→ TO BE DONE
Rewrite the records below, changing every "Screen dimensions" to "Display size" and leaving the rest untouched.

## BEGIN RECORDS SUPPLIED

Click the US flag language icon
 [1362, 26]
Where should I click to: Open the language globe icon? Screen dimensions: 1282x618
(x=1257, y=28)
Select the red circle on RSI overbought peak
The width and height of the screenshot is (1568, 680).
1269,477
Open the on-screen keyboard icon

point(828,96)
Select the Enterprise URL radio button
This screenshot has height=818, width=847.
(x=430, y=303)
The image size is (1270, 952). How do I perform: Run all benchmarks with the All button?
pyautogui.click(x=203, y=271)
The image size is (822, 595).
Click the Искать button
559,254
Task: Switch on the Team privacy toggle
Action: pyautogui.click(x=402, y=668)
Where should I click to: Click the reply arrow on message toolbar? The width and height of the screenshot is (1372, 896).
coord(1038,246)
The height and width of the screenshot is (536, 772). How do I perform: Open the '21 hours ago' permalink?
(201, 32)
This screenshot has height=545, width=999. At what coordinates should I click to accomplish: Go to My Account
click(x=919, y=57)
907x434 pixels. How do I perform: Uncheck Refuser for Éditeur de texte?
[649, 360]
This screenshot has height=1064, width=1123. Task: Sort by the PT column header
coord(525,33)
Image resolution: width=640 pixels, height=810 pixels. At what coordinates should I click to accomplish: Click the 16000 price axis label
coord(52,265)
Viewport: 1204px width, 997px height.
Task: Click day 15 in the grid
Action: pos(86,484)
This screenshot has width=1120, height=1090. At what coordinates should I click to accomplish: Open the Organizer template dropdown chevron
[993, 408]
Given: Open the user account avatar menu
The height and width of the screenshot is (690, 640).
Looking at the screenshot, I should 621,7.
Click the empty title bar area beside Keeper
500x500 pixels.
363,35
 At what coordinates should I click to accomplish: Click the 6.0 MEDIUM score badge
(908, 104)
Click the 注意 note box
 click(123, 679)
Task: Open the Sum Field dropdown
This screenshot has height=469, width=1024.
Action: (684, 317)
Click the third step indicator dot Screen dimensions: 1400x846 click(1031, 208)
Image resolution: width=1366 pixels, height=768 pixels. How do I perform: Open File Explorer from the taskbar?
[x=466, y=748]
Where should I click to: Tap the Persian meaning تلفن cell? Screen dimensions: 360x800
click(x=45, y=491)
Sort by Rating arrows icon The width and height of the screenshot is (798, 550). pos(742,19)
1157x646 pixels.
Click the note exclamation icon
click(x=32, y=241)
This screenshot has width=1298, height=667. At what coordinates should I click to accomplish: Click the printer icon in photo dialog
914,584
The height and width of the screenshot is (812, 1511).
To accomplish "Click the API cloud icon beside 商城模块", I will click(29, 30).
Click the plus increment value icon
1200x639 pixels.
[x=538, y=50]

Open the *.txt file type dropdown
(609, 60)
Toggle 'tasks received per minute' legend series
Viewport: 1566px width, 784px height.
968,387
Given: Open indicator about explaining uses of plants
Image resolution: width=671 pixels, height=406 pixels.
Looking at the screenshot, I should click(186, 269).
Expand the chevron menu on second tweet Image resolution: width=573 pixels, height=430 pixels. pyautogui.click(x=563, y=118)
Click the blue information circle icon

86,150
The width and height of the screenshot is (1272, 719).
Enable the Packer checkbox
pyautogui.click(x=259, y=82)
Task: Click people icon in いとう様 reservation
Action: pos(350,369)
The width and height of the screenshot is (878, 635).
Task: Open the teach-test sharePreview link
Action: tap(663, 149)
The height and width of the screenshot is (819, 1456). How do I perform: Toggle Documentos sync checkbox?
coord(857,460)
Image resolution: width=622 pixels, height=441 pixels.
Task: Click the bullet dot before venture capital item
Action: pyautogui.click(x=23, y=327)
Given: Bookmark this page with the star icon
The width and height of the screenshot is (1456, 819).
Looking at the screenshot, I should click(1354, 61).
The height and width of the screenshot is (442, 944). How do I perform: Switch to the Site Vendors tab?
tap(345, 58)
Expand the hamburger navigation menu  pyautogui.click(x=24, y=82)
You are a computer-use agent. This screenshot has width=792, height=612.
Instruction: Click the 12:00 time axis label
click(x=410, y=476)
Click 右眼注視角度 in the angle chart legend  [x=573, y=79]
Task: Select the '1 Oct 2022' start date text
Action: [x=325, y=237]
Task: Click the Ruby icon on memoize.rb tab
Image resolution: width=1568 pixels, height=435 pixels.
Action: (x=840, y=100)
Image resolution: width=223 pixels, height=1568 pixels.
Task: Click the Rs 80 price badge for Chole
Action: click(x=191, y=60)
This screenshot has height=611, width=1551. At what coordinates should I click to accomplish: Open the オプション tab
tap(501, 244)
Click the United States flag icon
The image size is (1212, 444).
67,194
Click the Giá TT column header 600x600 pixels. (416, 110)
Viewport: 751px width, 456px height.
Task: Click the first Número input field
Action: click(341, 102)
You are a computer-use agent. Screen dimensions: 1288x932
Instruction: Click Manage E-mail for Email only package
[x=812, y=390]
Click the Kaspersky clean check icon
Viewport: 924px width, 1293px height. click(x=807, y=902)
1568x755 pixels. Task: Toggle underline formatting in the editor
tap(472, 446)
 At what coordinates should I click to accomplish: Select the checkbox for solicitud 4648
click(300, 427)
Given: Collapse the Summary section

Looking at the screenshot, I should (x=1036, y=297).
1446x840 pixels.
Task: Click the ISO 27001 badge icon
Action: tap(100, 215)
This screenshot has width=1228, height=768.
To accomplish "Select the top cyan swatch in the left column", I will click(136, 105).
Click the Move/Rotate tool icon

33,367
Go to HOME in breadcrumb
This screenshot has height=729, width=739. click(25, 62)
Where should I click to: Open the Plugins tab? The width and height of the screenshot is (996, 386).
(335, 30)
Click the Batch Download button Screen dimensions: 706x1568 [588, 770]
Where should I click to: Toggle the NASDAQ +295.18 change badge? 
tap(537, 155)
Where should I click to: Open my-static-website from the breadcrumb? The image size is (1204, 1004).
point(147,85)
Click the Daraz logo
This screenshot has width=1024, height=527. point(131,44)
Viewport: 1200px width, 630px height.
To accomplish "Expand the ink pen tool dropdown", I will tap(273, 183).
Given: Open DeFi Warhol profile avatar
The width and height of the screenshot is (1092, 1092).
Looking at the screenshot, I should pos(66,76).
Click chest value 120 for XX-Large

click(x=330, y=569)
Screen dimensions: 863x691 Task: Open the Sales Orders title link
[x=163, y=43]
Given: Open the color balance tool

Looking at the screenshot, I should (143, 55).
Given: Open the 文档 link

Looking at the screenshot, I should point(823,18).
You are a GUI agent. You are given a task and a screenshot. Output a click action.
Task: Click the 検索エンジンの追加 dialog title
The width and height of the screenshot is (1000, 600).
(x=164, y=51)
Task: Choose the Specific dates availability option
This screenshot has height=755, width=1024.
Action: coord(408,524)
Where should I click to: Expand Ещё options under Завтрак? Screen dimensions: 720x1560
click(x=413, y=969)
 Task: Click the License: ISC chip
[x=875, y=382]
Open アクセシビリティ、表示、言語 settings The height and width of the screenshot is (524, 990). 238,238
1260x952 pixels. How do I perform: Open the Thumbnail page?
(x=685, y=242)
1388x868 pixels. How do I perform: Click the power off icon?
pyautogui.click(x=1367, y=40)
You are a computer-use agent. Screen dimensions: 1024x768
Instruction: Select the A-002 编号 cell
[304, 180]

## END RECORDS SUPPLIED

→ EXERCISE ANSWER
Click the US flag language icon
 [1362, 26]
Where should I click to: Open the language globe icon? Display size: 1282x618
(x=1257, y=28)
Select the red circle on RSI overbought peak
The width and height of the screenshot is (1568, 680).
1269,477
Open the on-screen keyboard icon

point(828,96)
Select the Enterprise URL radio button
This screenshot has height=818, width=847.
(x=430, y=303)
The image size is (1270, 952). How do I perform: Run all benchmarks with the All button?
pyautogui.click(x=203, y=271)
The image size is (822, 595).
Click the Искать button
559,254
Task: Switch on the Team privacy toggle
Action: pyautogui.click(x=402, y=668)
Where should I click to: Click the reply arrow on message toolbar? The width and height of the screenshot is (1372, 896).
coord(1038,246)
The height and width of the screenshot is (536, 772). How do I perform: Open the '21 hours ago' permalink?
(201, 32)
This screenshot has height=545, width=999. At what coordinates should I click to accomplish: Go to My Account
click(x=919, y=57)
907x434 pixels. How do I perform: Uncheck Refuser for Éditeur de texte?
[649, 360]
This screenshot has height=1064, width=1123. Task: Sort by the PT column header
coord(525,33)
Image resolution: width=640 pixels, height=810 pixels. At what coordinates should I click to accomplish: Click the 16000 price axis label
coord(52,265)
Viewport: 1204px width, 997px height.
Task: Click day 15 in the grid
Action: pos(86,484)
This screenshot has width=1120, height=1090. At what coordinates should I click to accomplish: Open the Organizer template dropdown chevron
[993, 408]
Given: Open the user account avatar menu
The height and width of the screenshot is (690, 640).
Looking at the screenshot, I should 621,7.
Click the empty title bar area beside Keeper
500x500 pixels.
363,35
 At what coordinates should I click to accomplish: Click the 6.0 MEDIUM score badge
(908, 104)
Click the 注意 note box
 click(123, 679)
Task: Open the Sum Field dropdown
This screenshot has height=469, width=1024.
Action: (684, 317)
Click the third step indicator dot Display size: 1400x846 click(1031, 208)
Image resolution: width=1366 pixels, height=768 pixels. How do I perform: Open File Explorer from the taskbar?
[x=466, y=748]
Where should I click to: Tap the Persian meaning تلفن cell? Display size: 360x800
click(x=45, y=491)
Sort by Rating arrows icon The width and height of the screenshot is (798, 550). pos(742,19)
1157x646 pixels.
Click the note exclamation icon
click(x=32, y=241)
This screenshot has width=1298, height=667. At what coordinates should I click to accomplish: Click the printer icon in photo dialog
914,584
The height and width of the screenshot is (812, 1511).
To accomplish "Click the API cloud icon beside 商城模块", I will click(29, 30).
Click the plus increment value icon
1200x639 pixels.
[x=538, y=50]

Open the *.txt file type dropdown
(609, 60)
Toggle 'tasks received per minute' legend series
Viewport: 1566px width, 784px height.
968,387
Given: Open indicator about explaining uses of plants
Image resolution: width=671 pixels, height=406 pixels.
Looking at the screenshot, I should click(186, 269).
Expand the chevron menu on second tweet Image resolution: width=573 pixels, height=430 pixels. pyautogui.click(x=563, y=118)
Click the blue information circle icon

86,150
The width and height of the screenshot is (1272, 719).
Enable the Packer checkbox
pyautogui.click(x=259, y=82)
Task: Click people icon in いとう様 reservation
Action: pos(350,369)
The width and height of the screenshot is (878, 635).
Task: Open the teach-test sharePreview link
Action: tap(663, 149)
The height and width of the screenshot is (819, 1456). How do I perform: Toggle Documentos sync checkbox?
coord(857,460)
Image resolution: width=622 pixels, height=441 pixels.
Task: Click the bullet dot before venture capital item
Action: pyautogui.click(x=23, y=327)
Given: Bookmark this page with the star icon
The width and height of the screenshot is (1456, 819).
Looking at the screenshot, I should click(1354, 61).
The height and width of the screenshot is (442, 944). How do I perform: Switch to the Site Vendors tab?
tap(345, 58)
Expand the hamburger navigation menu  pyautogui.click(x=24, y=82)
You are a computer-use agent. This screenshot has width=792, height=612.
Instruction: Click the 12:00 time axis label
click(x=410, y=476)
Click 右眼注視角度 in the angle chart legend  [x=573, y=79]
Task: Select the '1 Oct 2022' start date text
Action: [x=325, y=237]
Task: Click the Ruby icon on memoize.rb tab
Image resolution: width=1568 pixels, height=435 pixels.
Action: (x=840, y=100)
Image resolution: width=223 pixels, height=1568 pixels.
Task: Click the Rs 80 price badge for Chole
Action: click(x=191, y=60)
This screenshot has height=611, width=1551. At what coordinates should I click to accomplish: Open the オプション tab
tap(501, 244)
Click the United States flag icon
The image size is (1212, 444).
67,194
Click the Giá TT column header 600x600 pixels. (416, 110)
Viewport: 751px width, 456px height.
Task: Click the first Número input field
Action: click(341, 102)
You are a computer-use agent. Display size: 1288x932
Instruction: Click Manage E-mail for Email only package
[x=812, y=390]
Click the Kaspersky clean check icon
Viewport: 924px width, 1293px height. click(x=807, y=902)
1568x755 pixels. Task: Toggle underline formatting in the editor
tap(472, 446)
 At what coordinates should I click to accomplish: Select the checkbox for solicitud 4648
click(300, 427)
Given: Collapse the Summary section

Looking at the screenshot, I should (x=1036, y=297).
1446x840 pixels.
Task: Click the ISO 27001 badge icon
Action: tap(100, 215)
This screenshot has width=1228, height=768.
To accomplish "Select the top cyan swatch in the left column", I will click(136, 105).
Click the Move/Rotate tool icon

33,367
Go to HOME in breadcrumb
This screenshot has height=729, width=739. click(25, 62)
Where should I click to: Open the Plugins tab? The width and height of the screenshot is (996, 386).
(335, 30)
Click the Batch Download button Display size: 706x1568 [588, 770]
Where should I click to: Toggle the NASDAQ +295.18 change badge? 
tap(537, 155)
Where should I click to: Open my-static-website from the breadcrumb? The image size is (1204, 1004).
point(147,85)
Click the Daraz logo
This screenshot has width=1024, height=527. point(131,44)
Viewport: 1200px width, 630px height.
To accomplish "Expand the ink pen tool dropdown", I will tap(273, 183).
Given: Open DeFi Warhol profile avatar
The width and height of the screenshot is (1092, 1092).
Looking at the screenshot, I should pos(66,76).
Click chest value 120 for XX-Large

click(x=330, y=569)
Display size: 863x691 Task: Open the Sales Orders title link
[x=163, y=43]
Given: Open the color balance tool

Looking at the screenshot, I should (143, 55).
Given: Open the 文档 link

Looking at the screenshot, I should point(823,18).
You are a GUI agent. You are given a task and a screenshot. Output a click action.
Task: Click the 検索エンジンの追加 dialog title
The width and height of the screenshot is (1000, 600).
(x=164, y=51)
Task: Choose the Specific dates availability option
This screenshot has height=755, width=1024.
Action: coord(408,524)
Where should I click to: Expand Ещё options under Завтрак? Display size: 720x1560
click(x=413, y=969)
 Task: Click the License: ISC chip
[x=875, y=382]
Open アクセシビリティ、表示、言語 settings The height and width of the screenshot is (524, 990). 238,238
1260x952 pixels. How do I perform: Open the Thumbnail page?
(x=685, y=242)
1388x868 pixels. How do I perform: Click the power off icon?
pyautogui.click(x=1367, y=40)
You are a computer-use agent. Display size: 1024x768
Instruction: Select the A-002 编号 cell
[304, 180]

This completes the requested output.